## TASK
The required output is every line from the one containing "You are a GUI" through the last line of the listing below, copied exactly, pictures excluded.

## INFORMATION PROVIDED
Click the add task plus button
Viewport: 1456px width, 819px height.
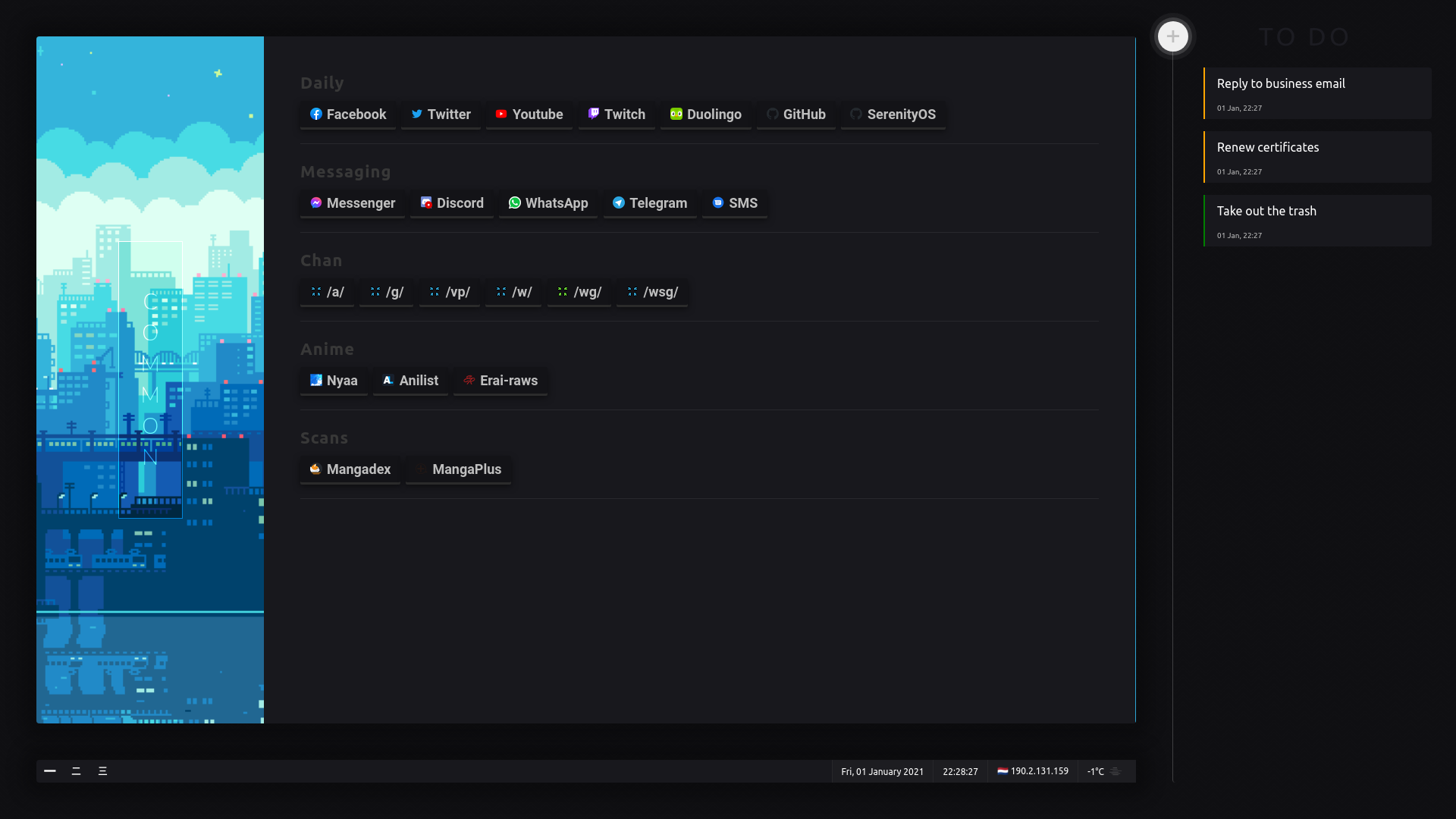(1172, 36)
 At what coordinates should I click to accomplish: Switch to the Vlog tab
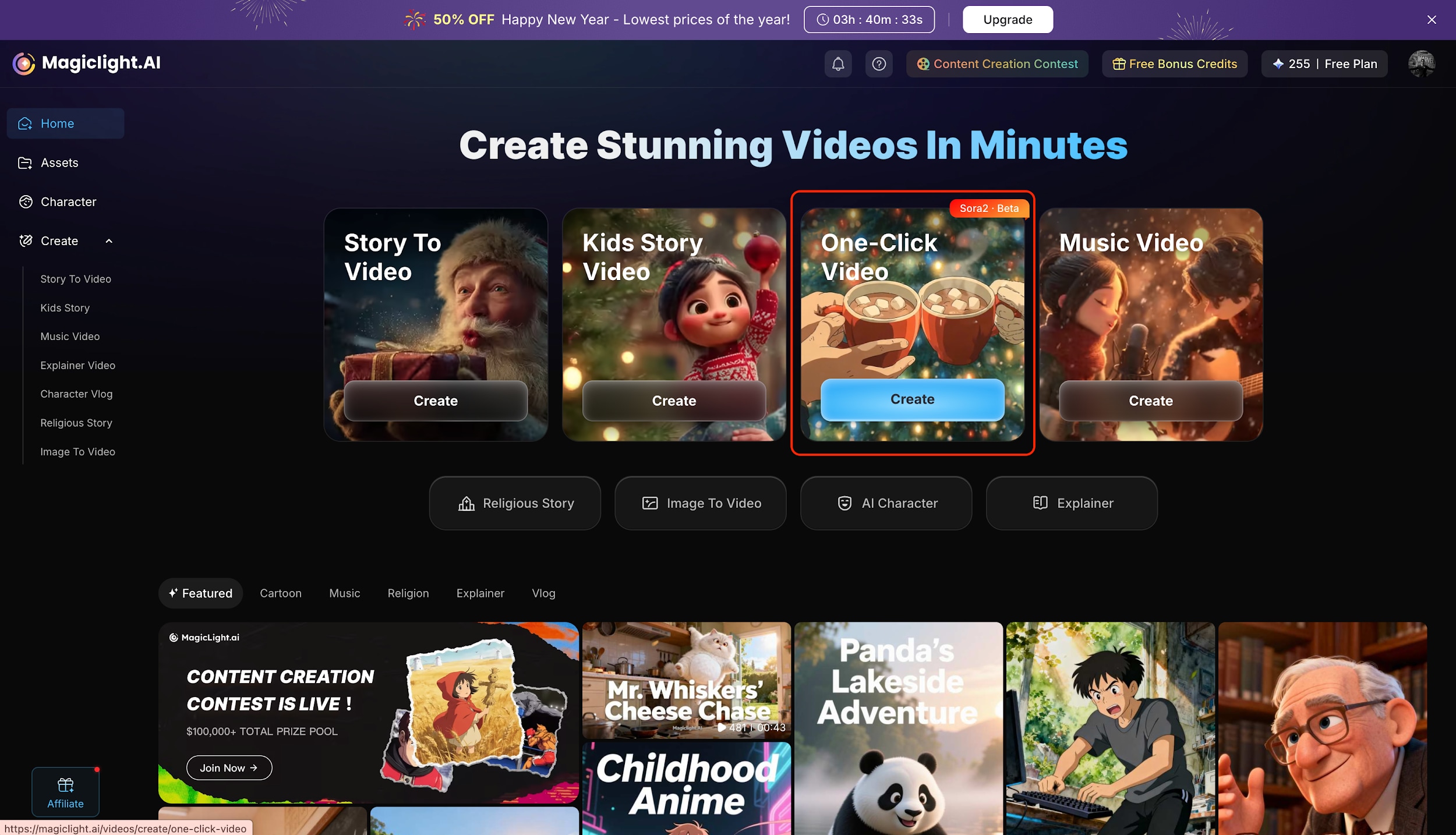(543, 593)
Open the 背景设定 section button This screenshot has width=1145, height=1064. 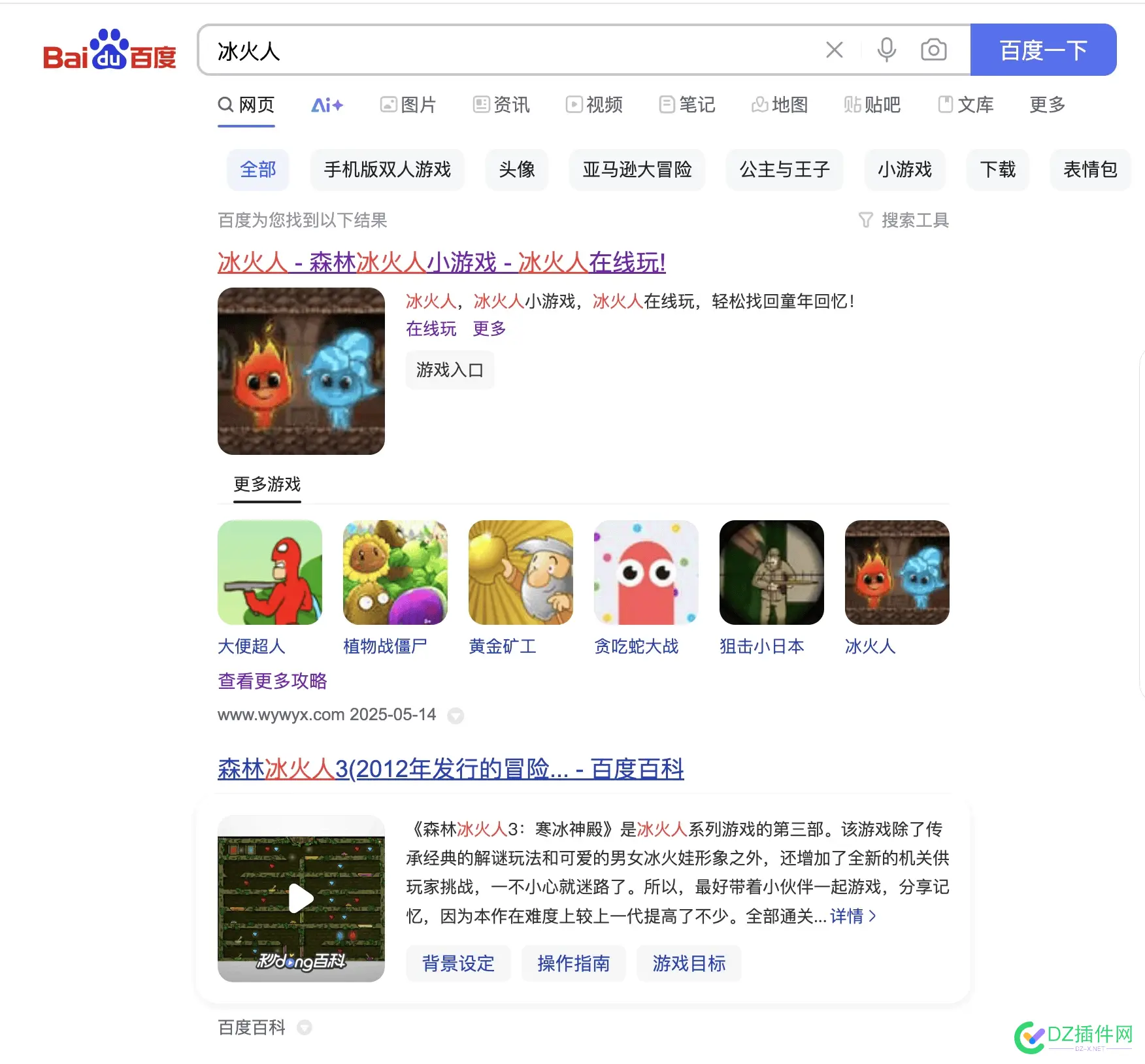[x=457, y=963]
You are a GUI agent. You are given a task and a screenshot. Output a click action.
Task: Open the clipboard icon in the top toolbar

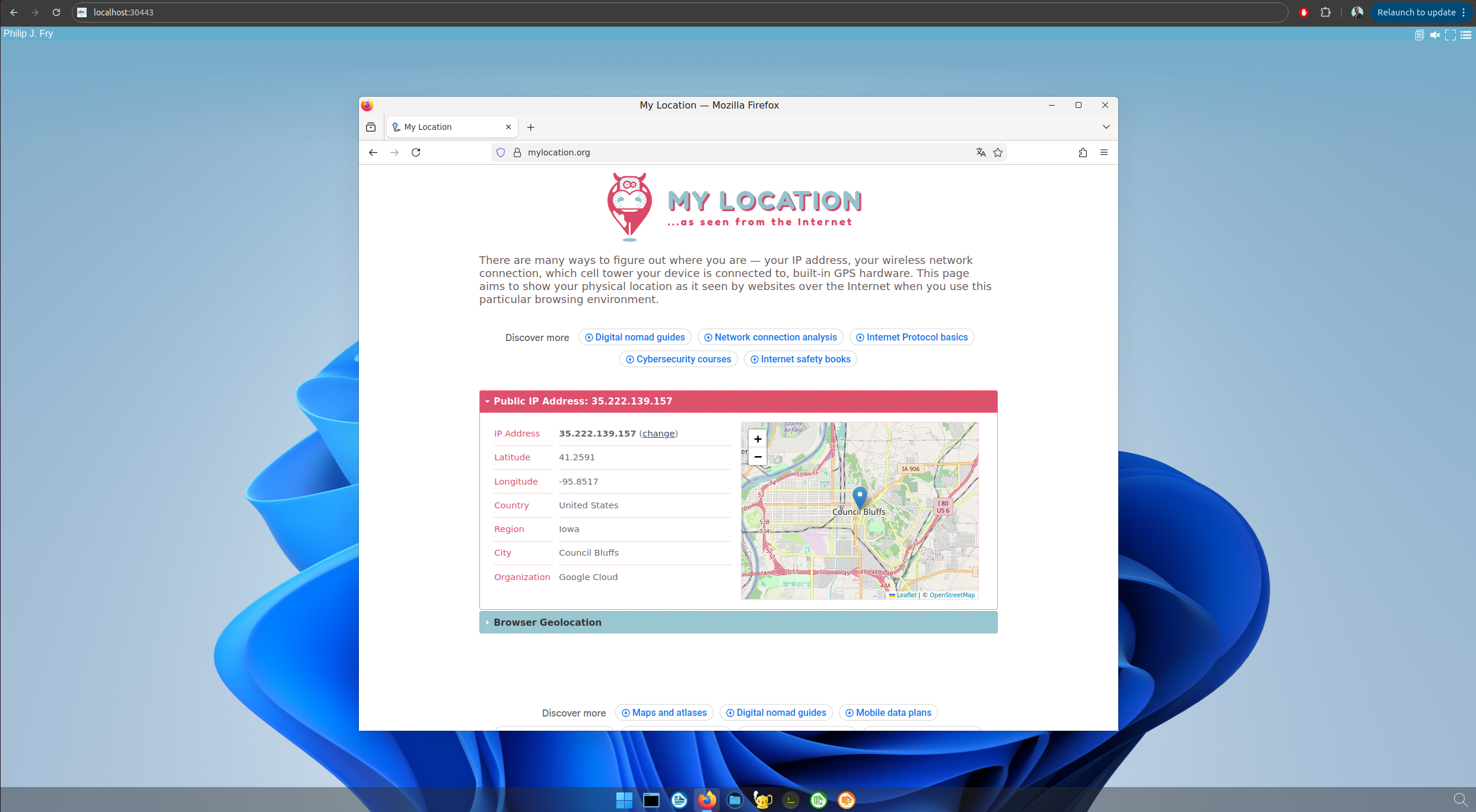coord(1419,34)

## PROBLEM SOLUTION
You are a GUI agent. You are given a task and a screenshot. Output a click action.
Task: Open the clipboard icon in the top toolbar

coord(1419,34)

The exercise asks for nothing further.